Dec. 6th, 2002

threeplusfire: (believe)
I'm taking a ride with my best friend

Driving home, and just as I turned onto the freeway, Depeche Mode comes on, and there I am with the window rolled down so that my hands are freezing. I'm the only car for a mile or so, gliding to the sounds and the light is so bright. I can feel, inside my black clothes and boots, under my winter coat and hat, the diamond kernel of myself. It's such a strange thing to know, despite the madness and fumbling, buried in a thousand and one gestures and layers and choices, that I am there underneath it all and I just have to work on pulling that part of myself further out until it is all that I am.
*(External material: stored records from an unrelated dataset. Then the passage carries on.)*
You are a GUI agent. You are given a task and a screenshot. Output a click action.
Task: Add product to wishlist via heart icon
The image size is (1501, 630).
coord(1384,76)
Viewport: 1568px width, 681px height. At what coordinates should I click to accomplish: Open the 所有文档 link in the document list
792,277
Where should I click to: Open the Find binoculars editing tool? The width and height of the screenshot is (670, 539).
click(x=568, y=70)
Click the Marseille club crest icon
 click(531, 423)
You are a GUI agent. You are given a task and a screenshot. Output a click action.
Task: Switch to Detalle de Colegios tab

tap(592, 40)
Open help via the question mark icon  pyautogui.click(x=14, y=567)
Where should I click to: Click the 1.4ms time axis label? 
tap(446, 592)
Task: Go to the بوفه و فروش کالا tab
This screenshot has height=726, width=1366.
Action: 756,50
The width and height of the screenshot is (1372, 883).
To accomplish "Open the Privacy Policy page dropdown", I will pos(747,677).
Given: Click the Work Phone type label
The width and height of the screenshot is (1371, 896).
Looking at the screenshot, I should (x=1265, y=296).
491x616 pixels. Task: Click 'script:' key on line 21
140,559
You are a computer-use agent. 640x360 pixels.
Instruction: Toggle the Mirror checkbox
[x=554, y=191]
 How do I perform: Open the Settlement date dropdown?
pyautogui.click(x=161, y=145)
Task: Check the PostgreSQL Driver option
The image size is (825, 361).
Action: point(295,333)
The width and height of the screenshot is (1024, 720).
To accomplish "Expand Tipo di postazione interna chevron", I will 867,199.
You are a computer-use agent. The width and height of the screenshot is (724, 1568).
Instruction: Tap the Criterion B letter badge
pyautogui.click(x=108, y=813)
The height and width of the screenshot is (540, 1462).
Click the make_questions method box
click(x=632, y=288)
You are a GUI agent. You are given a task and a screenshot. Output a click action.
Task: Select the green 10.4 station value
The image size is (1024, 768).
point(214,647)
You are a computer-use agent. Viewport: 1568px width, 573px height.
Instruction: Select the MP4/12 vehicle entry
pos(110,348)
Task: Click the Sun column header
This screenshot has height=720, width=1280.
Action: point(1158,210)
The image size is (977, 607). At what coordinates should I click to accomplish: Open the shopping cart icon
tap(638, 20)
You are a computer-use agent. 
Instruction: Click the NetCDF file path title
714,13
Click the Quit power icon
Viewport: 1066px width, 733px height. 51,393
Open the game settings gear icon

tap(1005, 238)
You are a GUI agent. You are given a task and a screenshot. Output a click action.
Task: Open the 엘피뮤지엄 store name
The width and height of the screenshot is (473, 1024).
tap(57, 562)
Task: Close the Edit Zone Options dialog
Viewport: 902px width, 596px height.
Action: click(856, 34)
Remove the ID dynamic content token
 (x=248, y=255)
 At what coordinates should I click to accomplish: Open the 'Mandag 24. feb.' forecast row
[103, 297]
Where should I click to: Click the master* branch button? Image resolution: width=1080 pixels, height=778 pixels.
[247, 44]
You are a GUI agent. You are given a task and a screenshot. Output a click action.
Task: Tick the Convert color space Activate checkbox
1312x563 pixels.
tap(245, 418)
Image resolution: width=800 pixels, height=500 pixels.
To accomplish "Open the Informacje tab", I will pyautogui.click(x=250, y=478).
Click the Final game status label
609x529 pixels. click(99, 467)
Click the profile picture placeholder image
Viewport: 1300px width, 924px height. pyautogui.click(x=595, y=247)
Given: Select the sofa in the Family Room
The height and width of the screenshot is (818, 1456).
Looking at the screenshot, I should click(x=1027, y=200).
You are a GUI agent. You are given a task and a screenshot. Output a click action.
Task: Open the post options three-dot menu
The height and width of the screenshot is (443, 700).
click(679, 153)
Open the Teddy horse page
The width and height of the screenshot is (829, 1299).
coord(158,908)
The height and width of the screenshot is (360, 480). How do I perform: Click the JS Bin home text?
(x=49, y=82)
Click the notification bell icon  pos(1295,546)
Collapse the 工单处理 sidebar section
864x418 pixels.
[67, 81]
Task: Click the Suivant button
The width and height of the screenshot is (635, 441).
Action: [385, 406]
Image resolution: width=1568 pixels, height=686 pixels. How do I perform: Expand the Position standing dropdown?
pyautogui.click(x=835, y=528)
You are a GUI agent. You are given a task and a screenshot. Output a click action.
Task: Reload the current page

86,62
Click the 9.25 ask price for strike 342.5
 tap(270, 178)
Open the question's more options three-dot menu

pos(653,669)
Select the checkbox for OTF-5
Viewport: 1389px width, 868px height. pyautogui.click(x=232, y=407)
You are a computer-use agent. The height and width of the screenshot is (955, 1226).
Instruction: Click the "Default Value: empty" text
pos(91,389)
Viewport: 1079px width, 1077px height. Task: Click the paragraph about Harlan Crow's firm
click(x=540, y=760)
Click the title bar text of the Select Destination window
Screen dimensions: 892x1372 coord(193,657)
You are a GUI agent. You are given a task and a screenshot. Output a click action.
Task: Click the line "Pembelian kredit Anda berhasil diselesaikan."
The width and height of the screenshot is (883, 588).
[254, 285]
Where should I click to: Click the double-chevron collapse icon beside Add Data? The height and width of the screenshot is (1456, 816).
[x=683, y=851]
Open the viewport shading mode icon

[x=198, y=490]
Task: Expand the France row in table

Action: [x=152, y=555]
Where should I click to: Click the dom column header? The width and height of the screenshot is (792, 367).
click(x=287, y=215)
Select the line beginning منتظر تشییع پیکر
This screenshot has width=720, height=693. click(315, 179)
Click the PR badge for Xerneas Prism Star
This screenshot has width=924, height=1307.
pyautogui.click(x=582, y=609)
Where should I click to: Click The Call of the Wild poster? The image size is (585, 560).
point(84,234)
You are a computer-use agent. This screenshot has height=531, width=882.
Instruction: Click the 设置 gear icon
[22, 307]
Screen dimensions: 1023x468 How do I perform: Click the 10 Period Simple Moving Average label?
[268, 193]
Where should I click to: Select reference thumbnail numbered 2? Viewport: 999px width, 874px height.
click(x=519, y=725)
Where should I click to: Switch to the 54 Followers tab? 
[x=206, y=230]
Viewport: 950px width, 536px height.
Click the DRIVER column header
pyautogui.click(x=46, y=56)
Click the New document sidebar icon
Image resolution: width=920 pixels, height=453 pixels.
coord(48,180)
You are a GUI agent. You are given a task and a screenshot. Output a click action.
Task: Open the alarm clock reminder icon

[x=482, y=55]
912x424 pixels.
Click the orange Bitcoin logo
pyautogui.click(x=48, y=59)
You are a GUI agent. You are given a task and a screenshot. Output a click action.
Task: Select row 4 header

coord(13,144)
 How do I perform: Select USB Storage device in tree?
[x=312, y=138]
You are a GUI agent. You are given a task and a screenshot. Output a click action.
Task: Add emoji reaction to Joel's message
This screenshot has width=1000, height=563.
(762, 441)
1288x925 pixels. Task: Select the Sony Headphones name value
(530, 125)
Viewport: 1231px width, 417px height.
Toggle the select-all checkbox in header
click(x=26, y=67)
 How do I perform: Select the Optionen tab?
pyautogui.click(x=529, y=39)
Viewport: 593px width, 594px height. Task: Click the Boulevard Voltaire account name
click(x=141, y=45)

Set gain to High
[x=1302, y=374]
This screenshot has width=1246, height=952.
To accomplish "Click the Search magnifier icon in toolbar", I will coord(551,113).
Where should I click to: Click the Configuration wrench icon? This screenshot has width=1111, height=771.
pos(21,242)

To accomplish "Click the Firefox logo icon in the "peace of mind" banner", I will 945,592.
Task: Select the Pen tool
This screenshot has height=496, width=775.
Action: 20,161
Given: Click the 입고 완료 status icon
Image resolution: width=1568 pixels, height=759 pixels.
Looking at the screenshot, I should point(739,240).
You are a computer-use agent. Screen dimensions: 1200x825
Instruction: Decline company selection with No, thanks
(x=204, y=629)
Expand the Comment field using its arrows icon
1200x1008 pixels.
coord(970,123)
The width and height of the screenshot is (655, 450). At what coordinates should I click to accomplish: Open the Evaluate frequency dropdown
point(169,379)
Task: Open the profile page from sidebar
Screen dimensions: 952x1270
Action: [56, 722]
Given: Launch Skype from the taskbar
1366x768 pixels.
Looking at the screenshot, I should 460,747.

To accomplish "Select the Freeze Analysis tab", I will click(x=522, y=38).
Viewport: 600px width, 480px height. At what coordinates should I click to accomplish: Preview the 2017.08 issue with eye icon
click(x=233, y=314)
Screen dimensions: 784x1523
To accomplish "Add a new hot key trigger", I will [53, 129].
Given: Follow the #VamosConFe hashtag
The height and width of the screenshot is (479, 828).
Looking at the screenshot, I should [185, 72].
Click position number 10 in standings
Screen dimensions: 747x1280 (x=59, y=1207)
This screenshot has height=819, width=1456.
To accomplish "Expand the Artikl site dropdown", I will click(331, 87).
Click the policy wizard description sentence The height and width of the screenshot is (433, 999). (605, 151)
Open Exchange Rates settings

There was another song, name forgotten, but tune and words recognized that took me home, through lights, over the lines and around the curve.

it leads you on
despite your desperation
under the milky way tonight
threeplusfire: (still me)
Every new beginning comes at some other beginning's end

If this was the movie of my life, we would have the moments in Metro, where they were playing the newest David Bowie album, and I managed to go down and out on the second play of our card game. I was singing along to his cover of "Cactus" and happy in my winter clothes.

The transition came at Mopac, where waiting at the light the dead pan DJ Max Power put on Skinny Puppy's "Revenge of Nature," a song I have only ever heard in a certain room and in a certain car. Followed by the Pixies. "Where Is My Mind" never came at a better moment.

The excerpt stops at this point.